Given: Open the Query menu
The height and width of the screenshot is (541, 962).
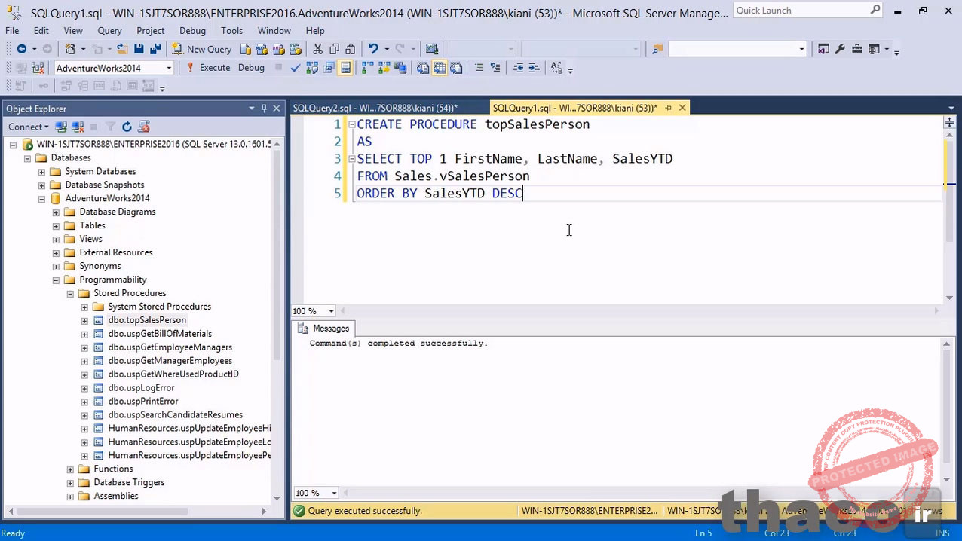Looking at the screenshot, I should pyautogui.click(x=109, y=30).
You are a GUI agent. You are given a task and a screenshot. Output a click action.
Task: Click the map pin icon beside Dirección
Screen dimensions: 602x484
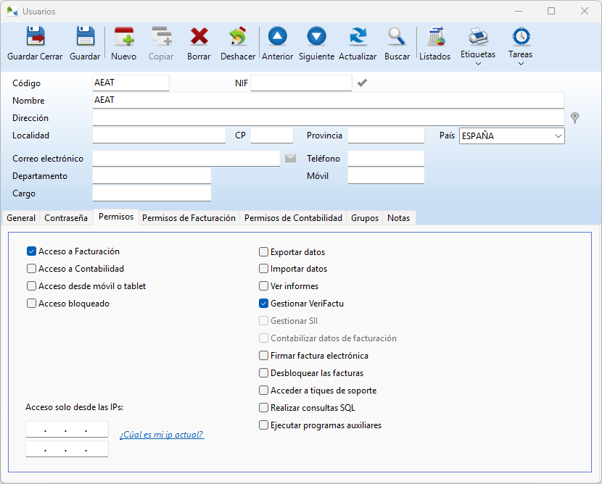coord(575,117)
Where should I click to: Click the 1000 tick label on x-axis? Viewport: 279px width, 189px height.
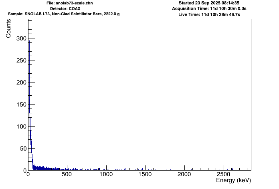tap(105, 175)
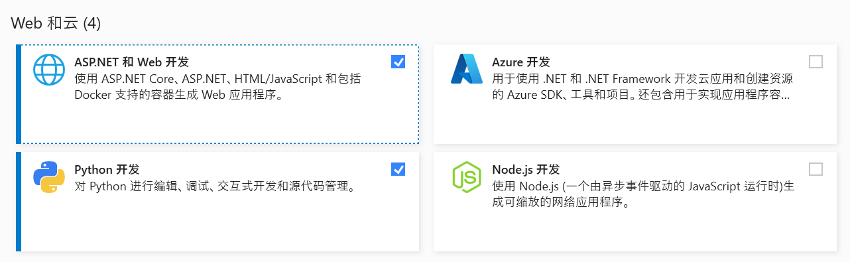Tick the Node.js 开发 checkbox
This screenshot has height=262, width=850.
816,169
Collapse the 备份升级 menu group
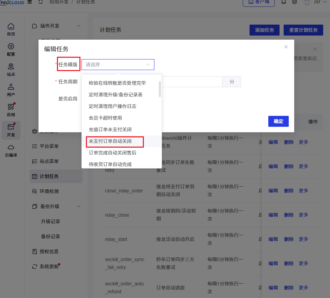330x298 pixels. click(x=79, y=206)
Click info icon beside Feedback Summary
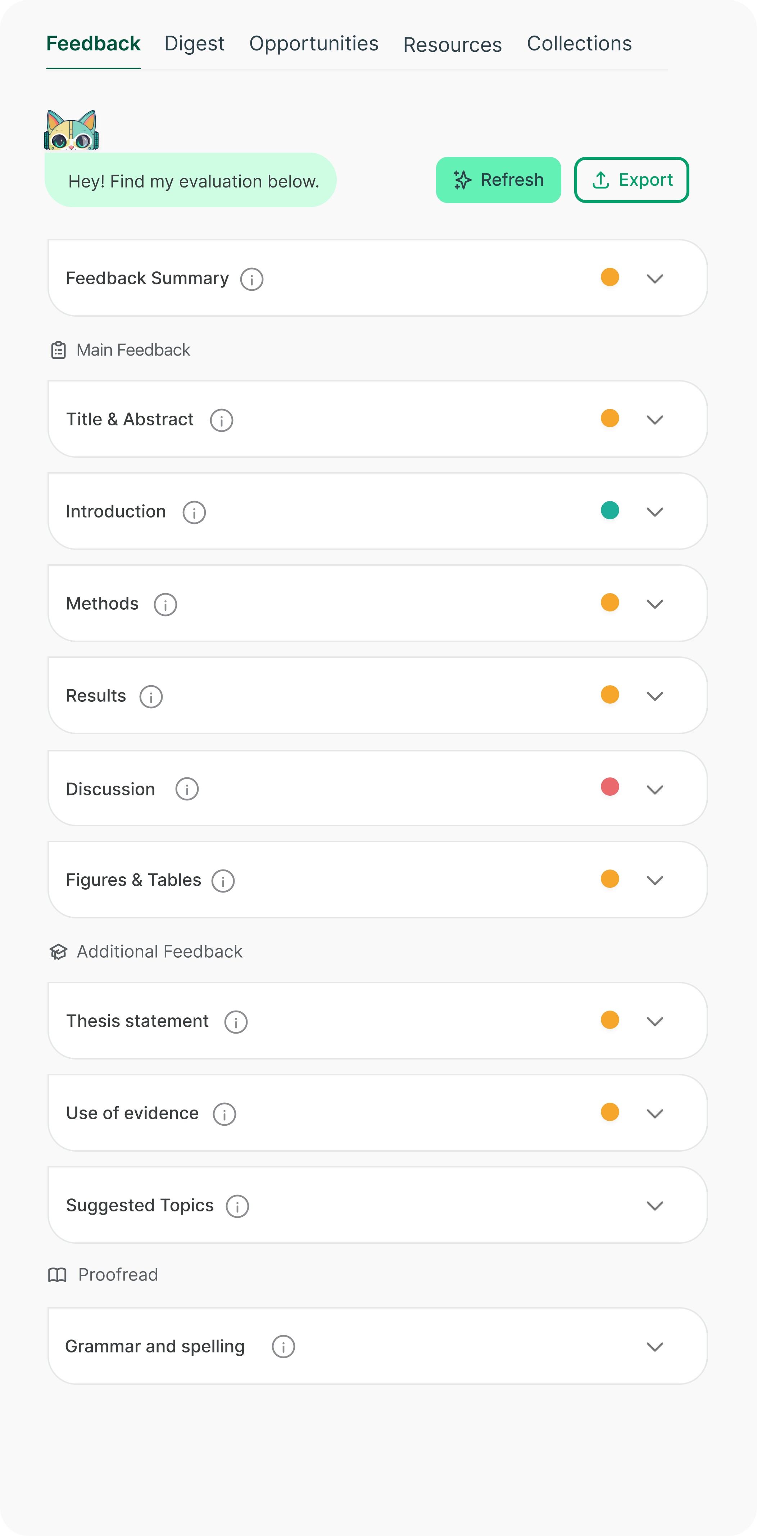Viewport: 757px width, 1536px height. point(252,279)
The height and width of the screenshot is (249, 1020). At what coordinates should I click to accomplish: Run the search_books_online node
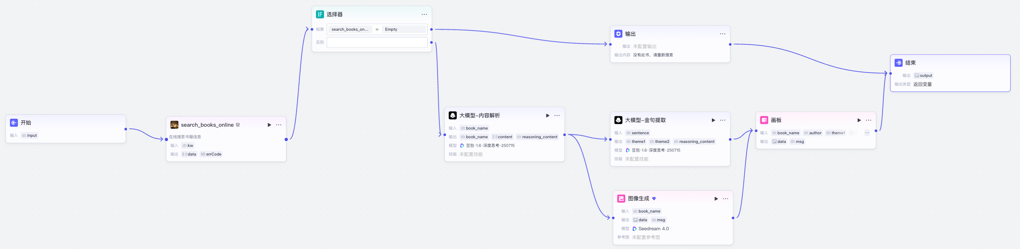269,125
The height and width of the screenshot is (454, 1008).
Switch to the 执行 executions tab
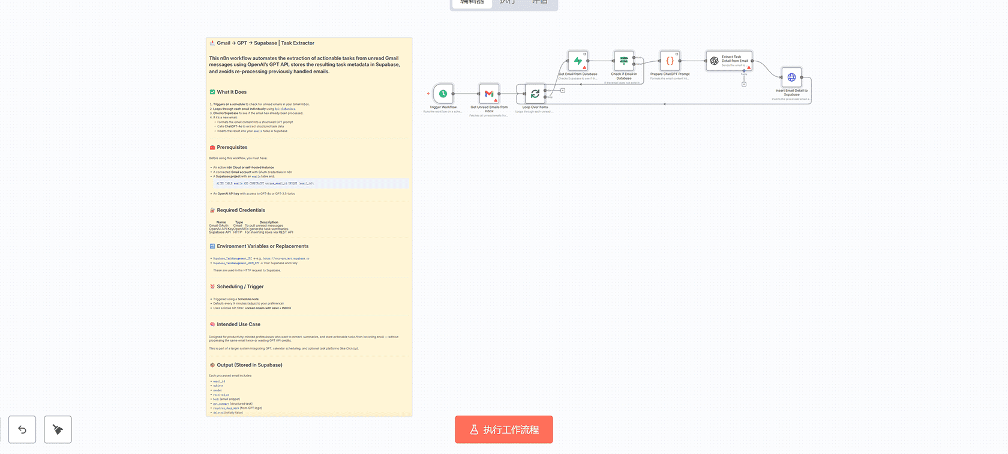508,3
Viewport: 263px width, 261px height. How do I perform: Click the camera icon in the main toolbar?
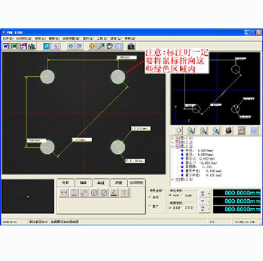click(131, 46)
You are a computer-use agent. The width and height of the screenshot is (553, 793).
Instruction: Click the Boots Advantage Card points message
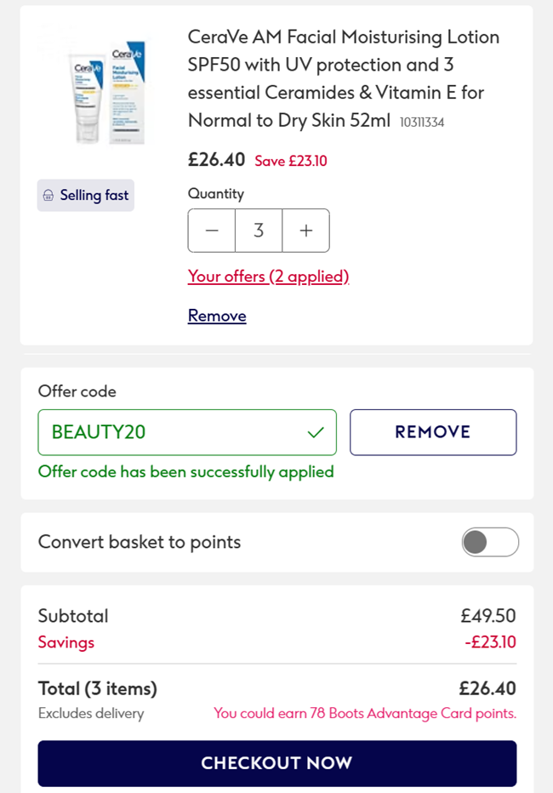tap(365, 713)
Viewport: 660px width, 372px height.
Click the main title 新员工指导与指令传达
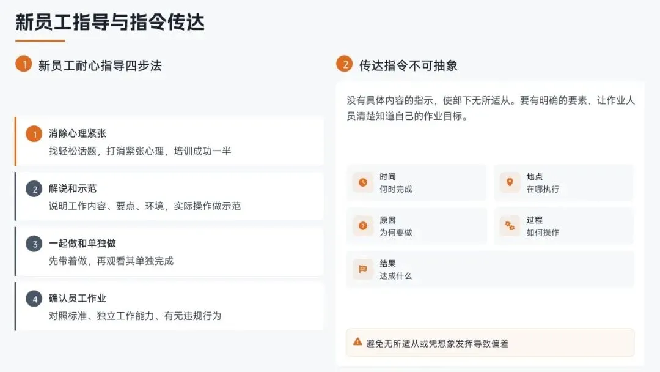110,22
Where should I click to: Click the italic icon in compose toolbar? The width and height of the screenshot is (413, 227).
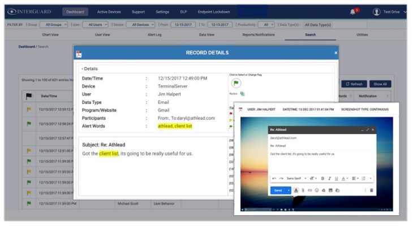click(330, 178)
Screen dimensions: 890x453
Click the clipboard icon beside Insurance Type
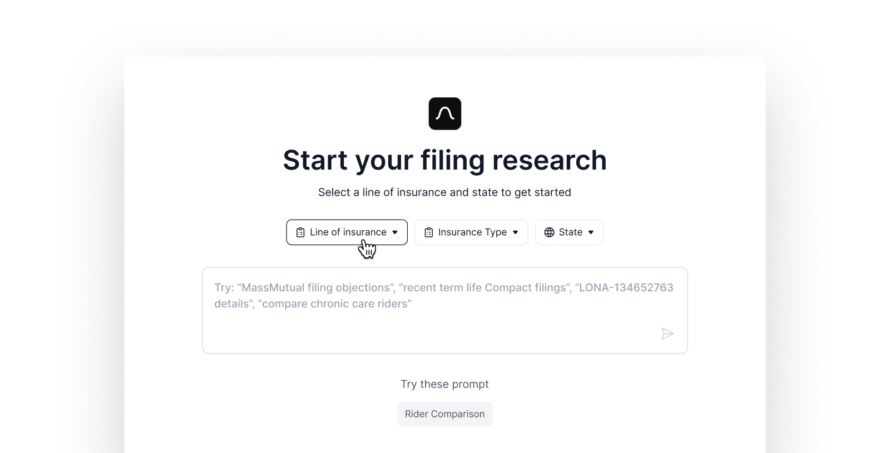[428, 232]
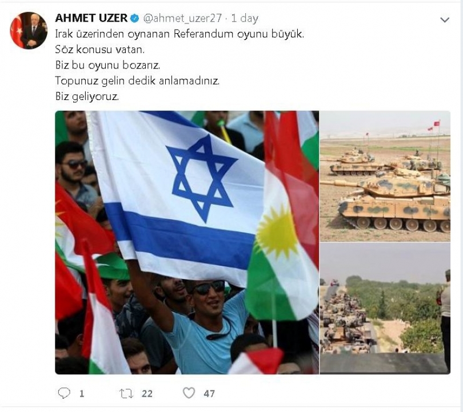Click the tweet line mentioning Referandum
Viewport: 463px width, 412px height.
(x=179, y=34)
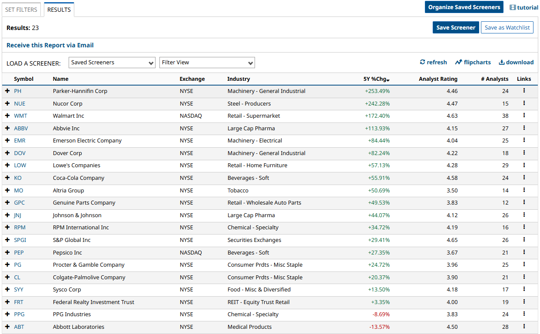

* * *

Your goal: Output an exact copy of the lines from the one with "Click the main title 新员工指导与指令传达" through the closing line of the records, inclusive, without any images.

Output:
Click the main title 新员工指导与指令传达
110,22
Where should I click to: Click the italic icon in compose toolbar? The width and height of the screenshot is (413, 227).
click(330, 178)
Screen dimensions: 890x453
Click the clipboard icon beside Insurance Type
[428, 232]
Click the tweet line mentioning Referandum
Viewport: 463px width, 412px height.
(x=179, y=34)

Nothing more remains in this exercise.